The Scholz visit is more than convenient for Xi. In this way, the China man can demonstrate to his own people that China is not as isolated in the West as the American system rivals would like us to believe. No wonder Scholz is under special American observation.

Especially since it is part of the nature of a totalitarian state to subordinate the economy to the politics of the autocrat. Cosco is not just a logistics company. But also a company, one could learn that in the meantime, which is closely intertwined with China’s KP in terms of personnel.

And who has also helped with military exercises with the “People’s Liberation Army”. So, if you look closely, Olaf Scholz did a lot of damage with a week of China politics. Just why?

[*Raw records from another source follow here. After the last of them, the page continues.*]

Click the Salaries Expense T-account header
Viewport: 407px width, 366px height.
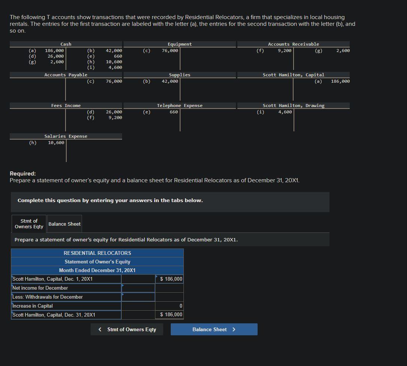pos(66,136)
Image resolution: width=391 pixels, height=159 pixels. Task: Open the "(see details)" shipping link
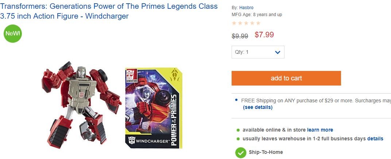pos(258,107)
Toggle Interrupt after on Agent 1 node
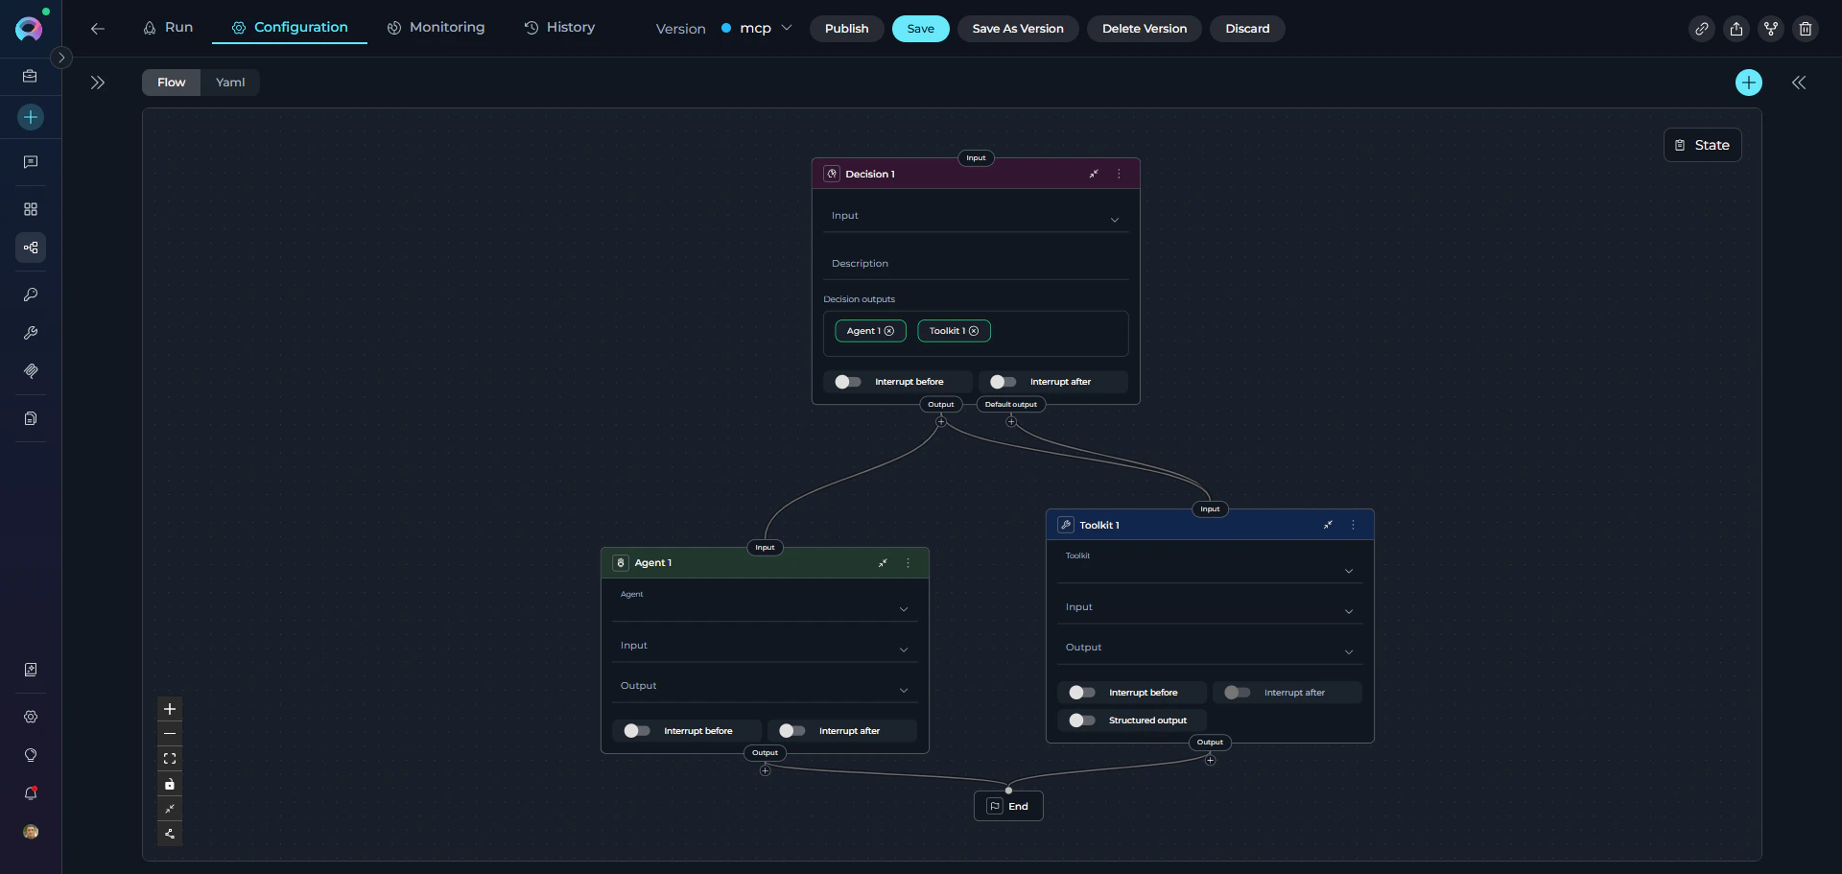Image resolution: width=1842 pixels, height=874 pixels. pos(791,730)
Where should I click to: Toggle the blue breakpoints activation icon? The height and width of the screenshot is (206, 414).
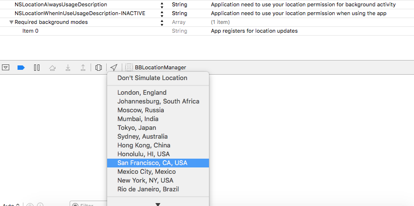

Because the Volkswagen company, in which the state of Lower Saxony and thus the social democrat Stefan Weil, like Sigmar Gabriel and Gerhard Schröder before him, now makes 50 percent of its profits with its cars in China?

Or the company BASF is opening a chemical company there for ten billion euros, combined with a gradual decoupling of Old Germany, which may be global but not patriotic?

Or because the fate of the German energy transition depends on the well-being of China, supplying the Germans with the rare earths without which local engineers can manufacture electric motors just as little as wind turbines?

Or because Scholz might even really think he can dissuade Xi from supporting Vladimir Putin – even though that would mean thwarting his own strategy of forming a Sino-Russian alliance against the Americans?

Or should it be as easy as Reinhard Bütikofer believes? Olaf Scholz, the Green muses about the Chancellor’s motivation, “he thinks he’s going to make big politics”.